Big China fund business banned as shadow-banking clampdown gains pace

Minsheng Royal Asset Management, the mainland's second biggest segregated-account subsidiary, has received a six-month ban, as Beijing starts consulting on tighter capital rules.
Big China fund business banned as shadow-banking clampdown gains pace

Two moves announced on Friday by the Chinese authorities – one involving the mainland's second biggest segregated-account (SA) fund subsidiary – have seen Beijing continue its recent clampdown on shadow-banking activities. 

Minsheng Royal Asset Management, with Rmb822 billion ($129 billion) under management, has been banned from conducting new business for six months and told to make changes to its business approach.

The China Securities Regulatory Authority (CSRC) has also begun consulting on stricter capital requirements for such subsidiaries, which function as a channel for shadow banking, the private financing sector that has seen rapid growth in recent years.

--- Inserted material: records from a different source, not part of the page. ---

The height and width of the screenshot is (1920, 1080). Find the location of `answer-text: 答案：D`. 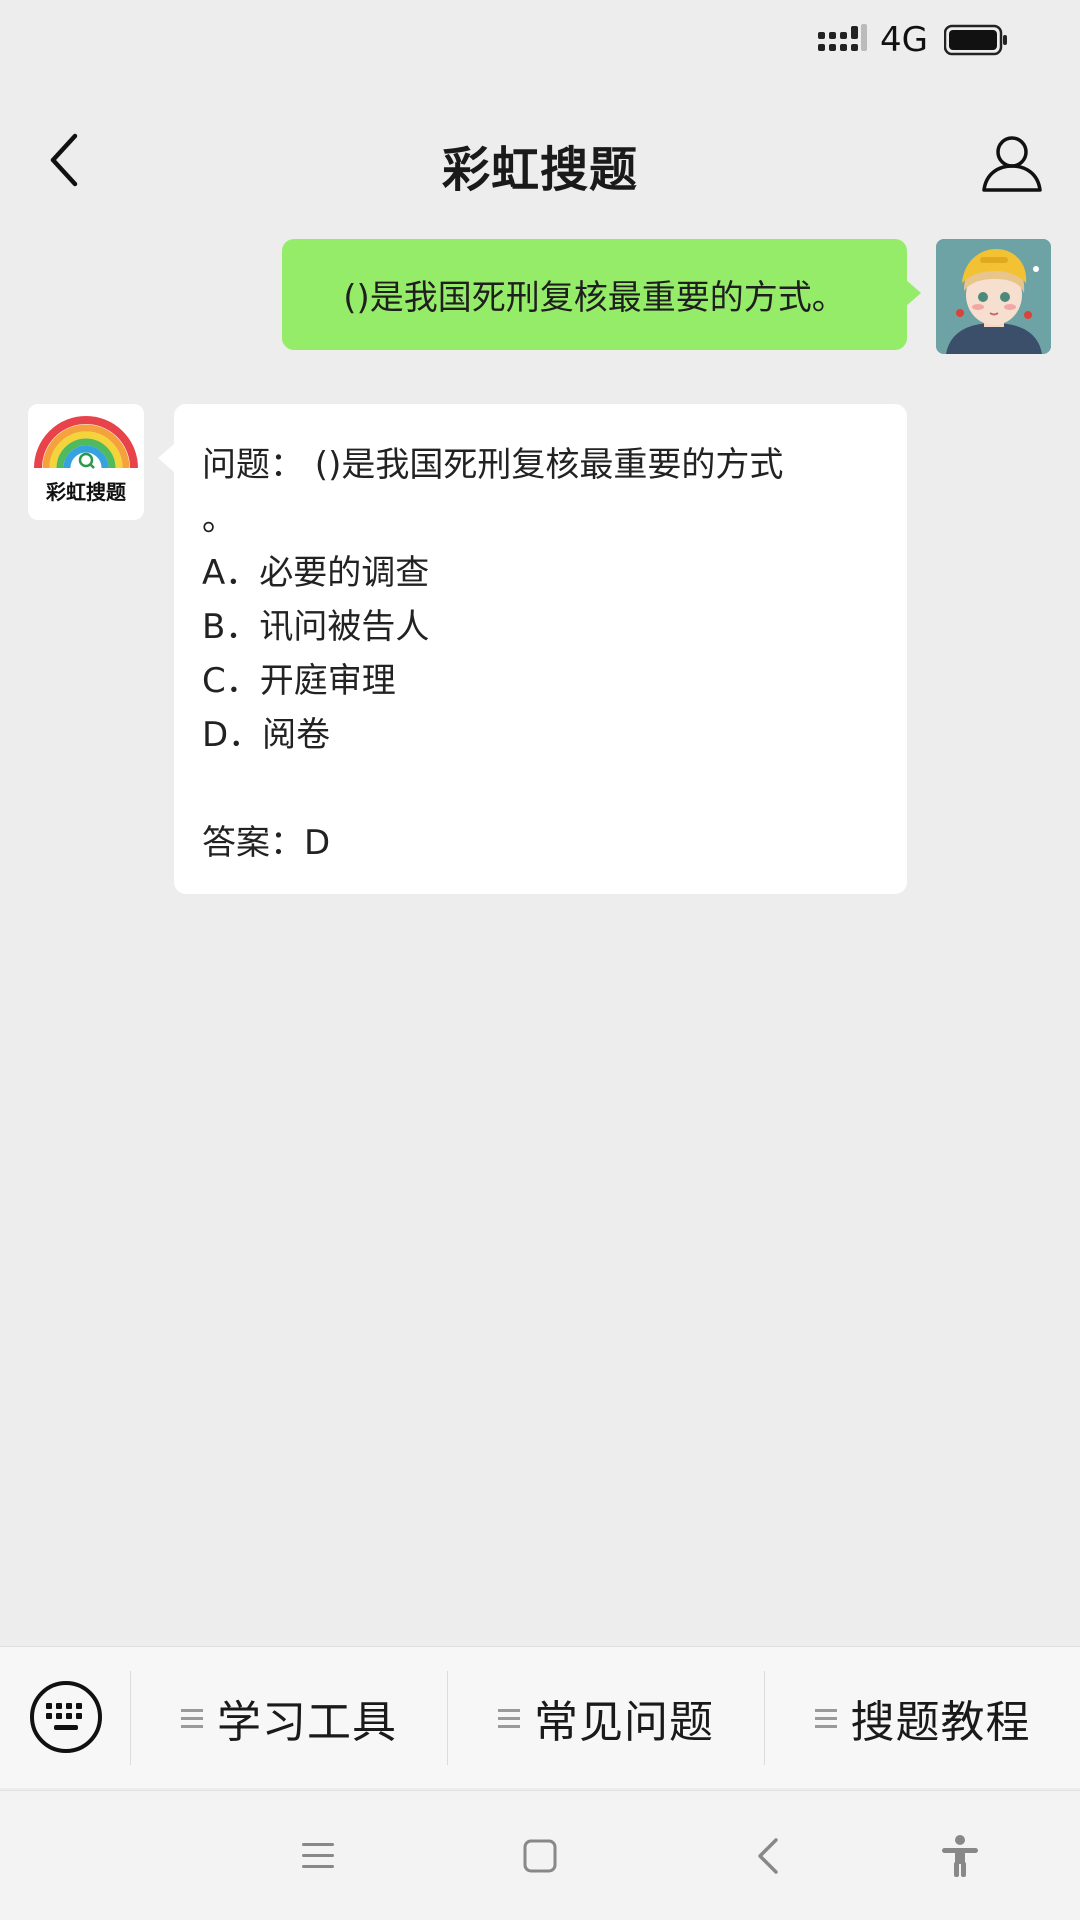

answer-text: 答案：D is located at coordinates (266, 843).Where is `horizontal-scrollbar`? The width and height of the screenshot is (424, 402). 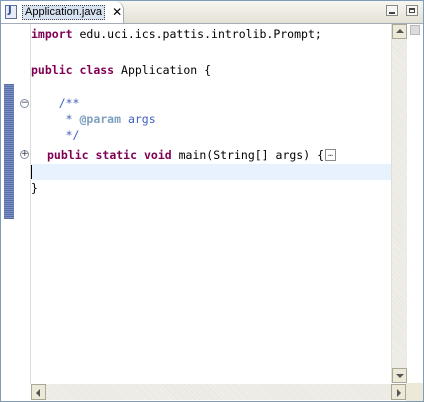 horizontal-scrollbar is located at coordinates (218, 392).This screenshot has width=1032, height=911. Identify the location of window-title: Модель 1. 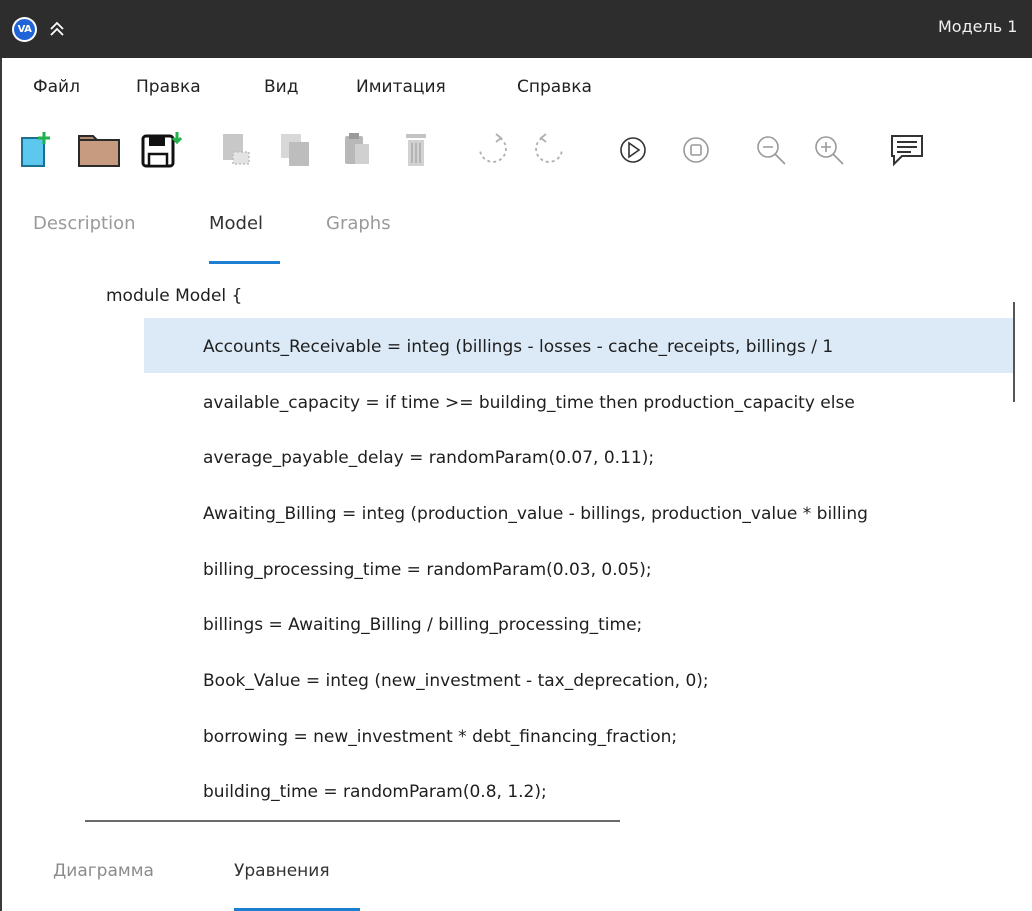
(978, 26).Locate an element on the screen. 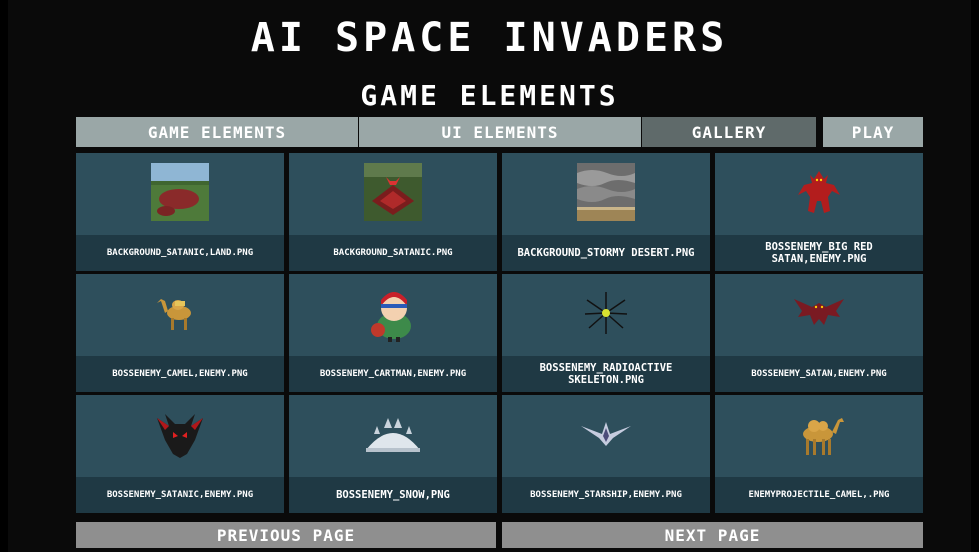 The height and width of the screenshot is (552, 979). satanic-temple-image-icon is located at coordinates (393, 192).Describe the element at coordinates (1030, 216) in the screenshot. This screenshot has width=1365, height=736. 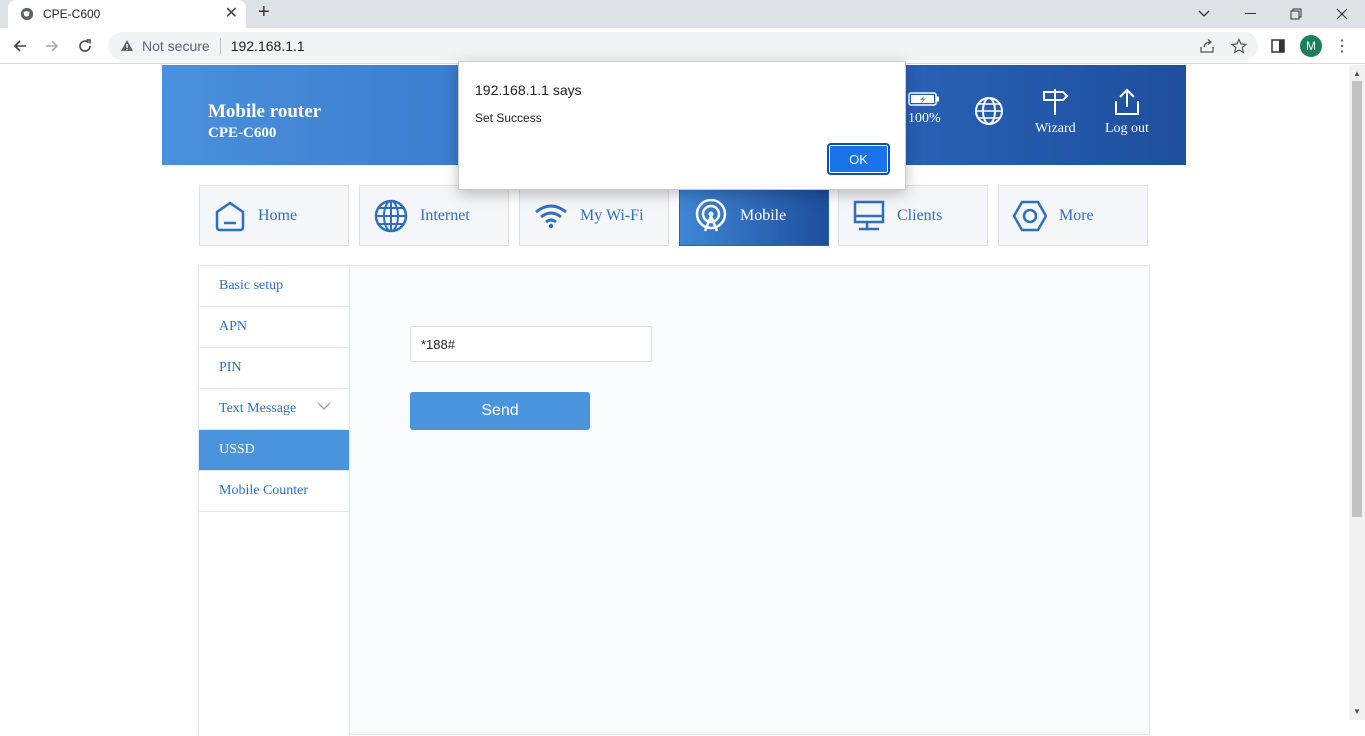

Beijing-based Minsheng Royal AM had published misleading yield figures for three SA products, in that their return expectations were not based on their underlying assets, according to the Asset Management Association of China (Amac). Amac, a self-regulatory body under the CSRC, is responsible for the supervision and product registration of fund firms’ SA subsidiaries.

In addition, Amac said Minsheng Royal AM had not properly separated the three products’ capital when it came to matching their underlying capital to their investments, resulting in “unclear management”

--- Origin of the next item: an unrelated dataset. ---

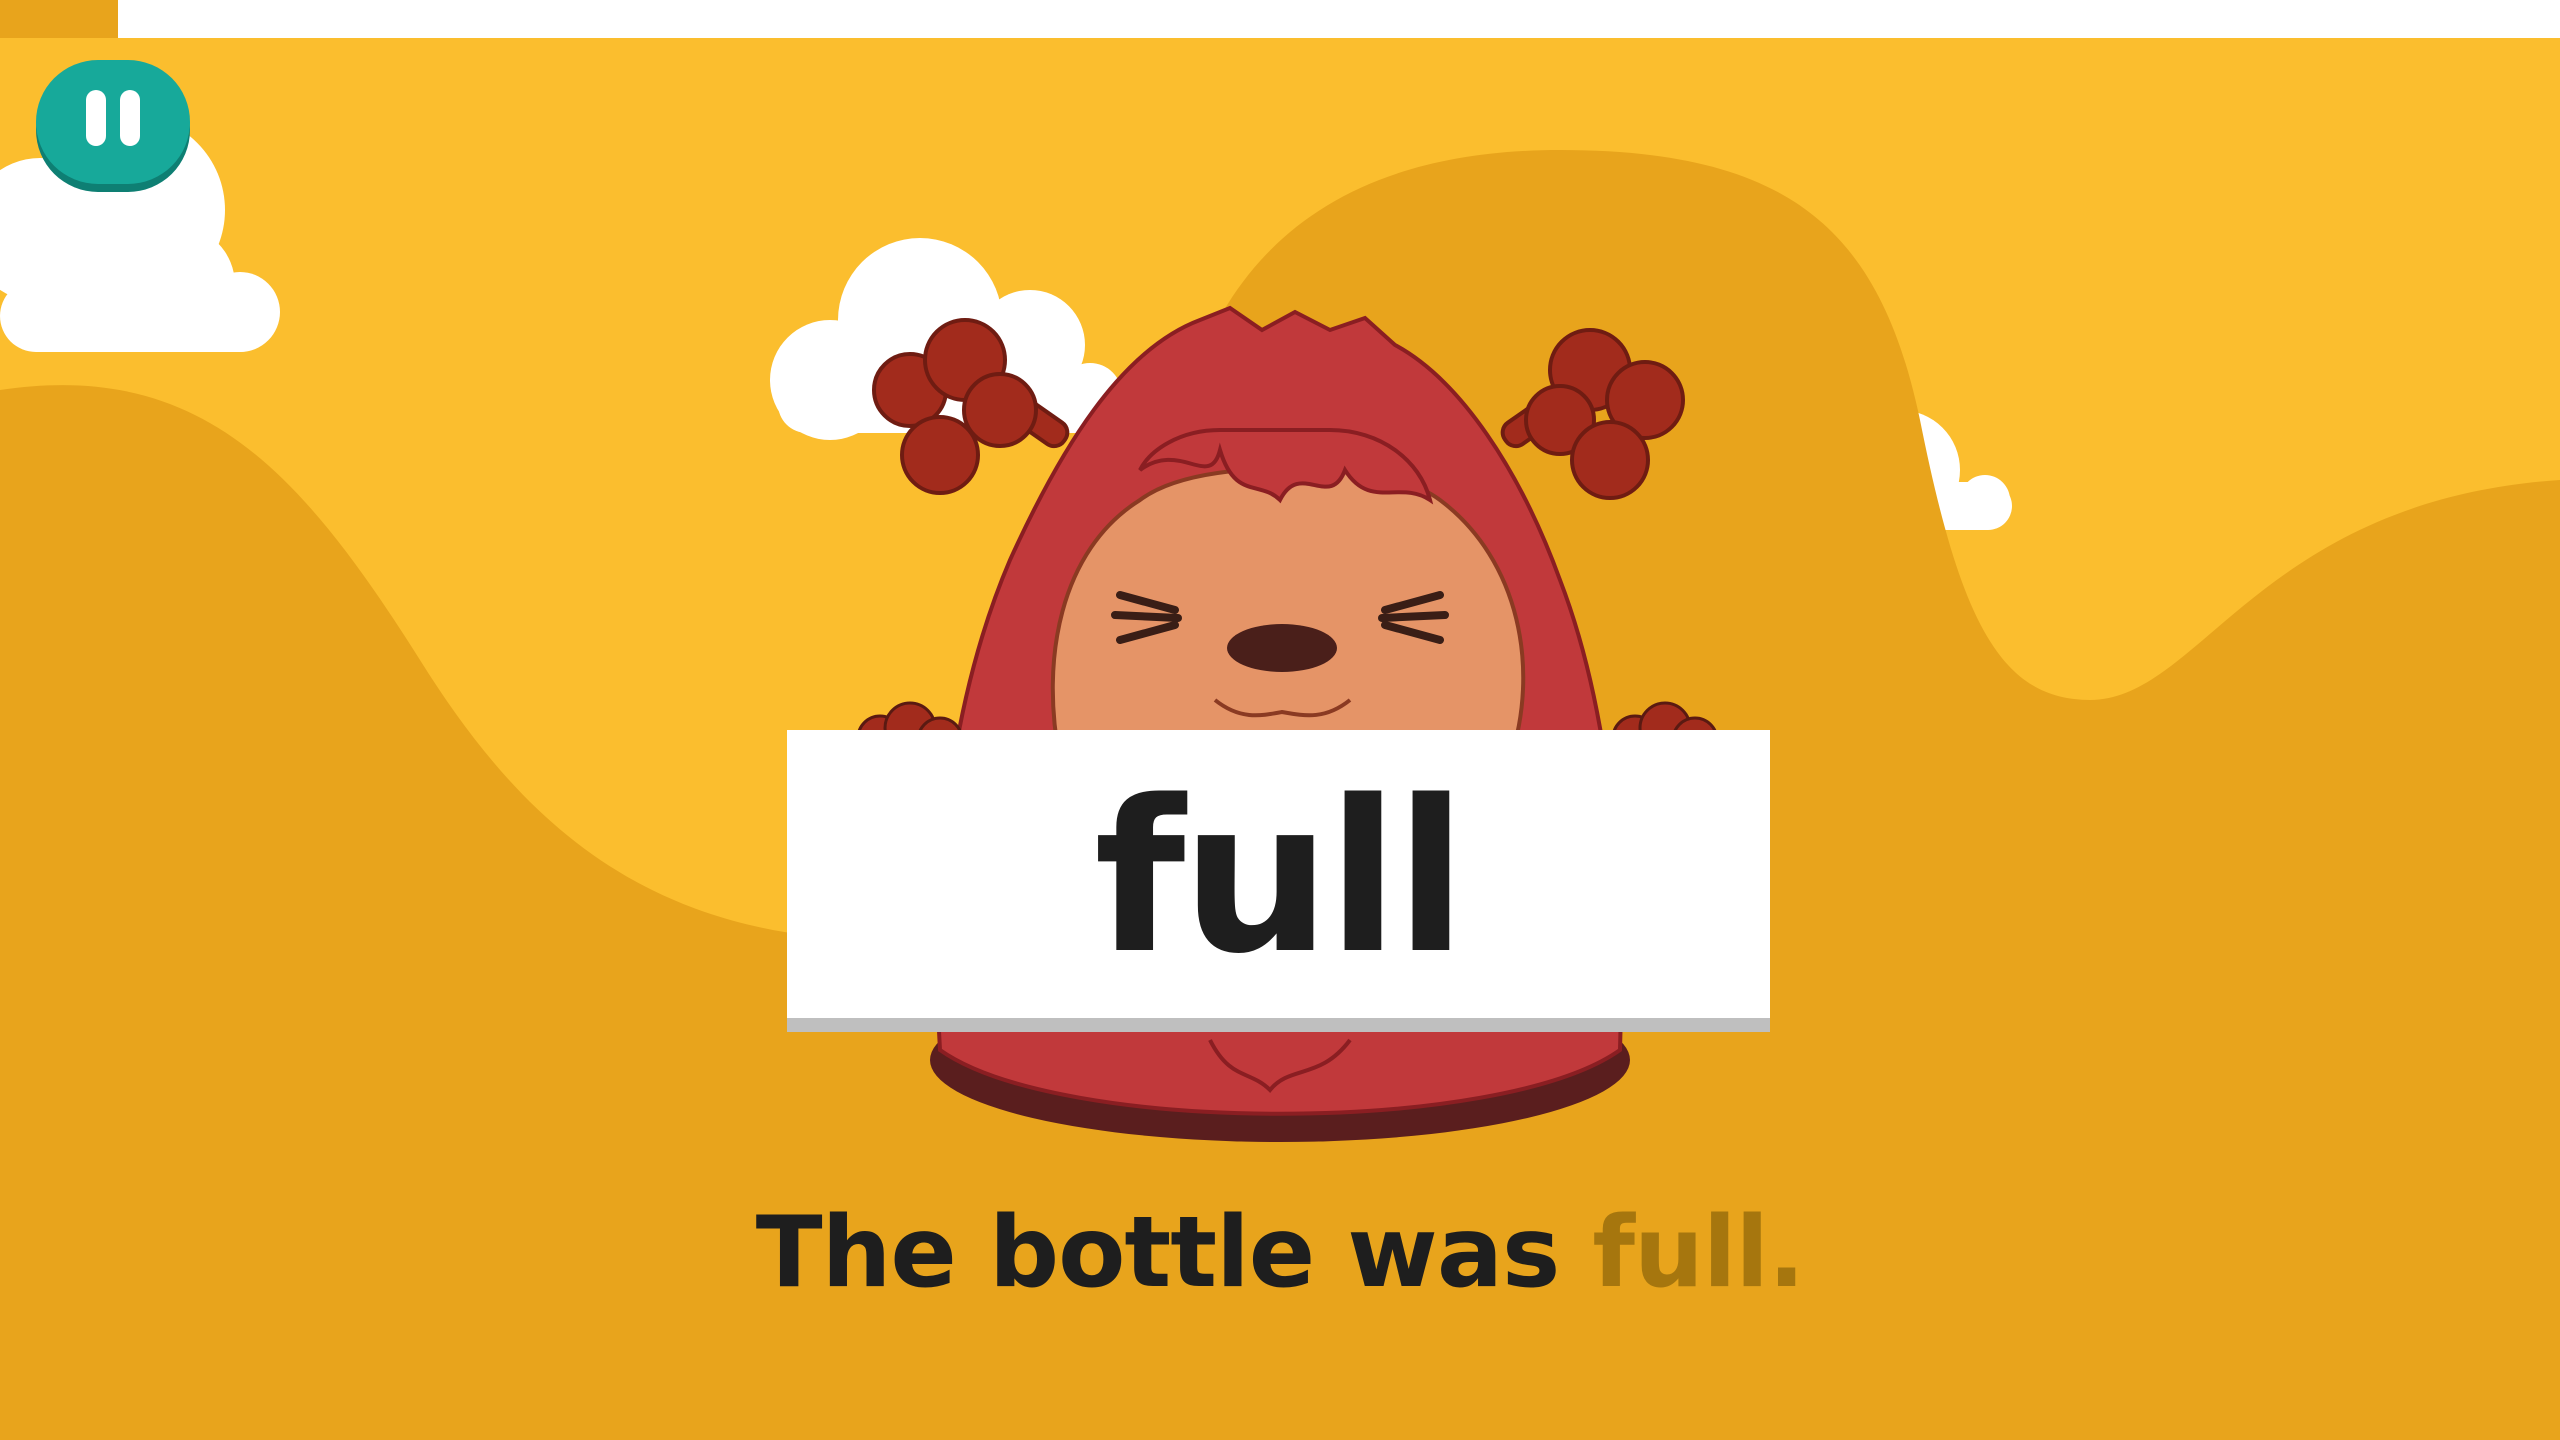 This screenshot has height=1440, width=2560. I want to click on sign-word: full, so click(1280, 878).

The firm, part of Minsheng Royal Fund Management, was also criticised for not disclosing sufficient information on areas such as portfolio investments, performance, financial data and risk factors.

Minsheng Royal AM – a joint venture between Minsheng Bank (which holds 63.33%), Royal Bank of Canada (30%) and Three Gorges Finance (6.67%) – accepted the punishment without objection on July 25, said Amac.

This is the second ban this year for Minsheng Royal AM, the first of which came in April and was for three months. The reasons for that action were not made clear.

On May 5, Amac had also banned Citic-CP Asset Management, a SA subsidiary of the joint-venture fund house between Citic Trust and UK insurer Prudential, from conducting new business for six months.

As for the consultation on two sets of new proposals, the CSRC said problems and risks among fund houses’ SA subsidiaries – a sector worth Rmb11 trillion ($1.66 trillion) – were growing too fast. Since getting the green light from the CSRC in 2012, the sector has grown larger than the mainland mutual fund industry, which stood at Rmb7.9 trillion on June 30.

The proposals – for stricter requirements around risk management and net capital levels – were first sent to mainland fund houses in May.

Prior to that, Amac had set out risk-control requirements and guidance for Chinese fund houses and their subsidiaries in December.

Foreign asset managers with China fund joint ventures must now decide whether to continue funding any SA subsidiaries in light of the regulator’s increasingly close scrutiny, as reported.

Another recent move to restrict shadow-banking activity was that by China Banking Regulatory Commission to curb the growth of the industry’s $3.8 trillion wealth management product business. Banks will reportedly have more constraints on the products they can issue and partners they work with.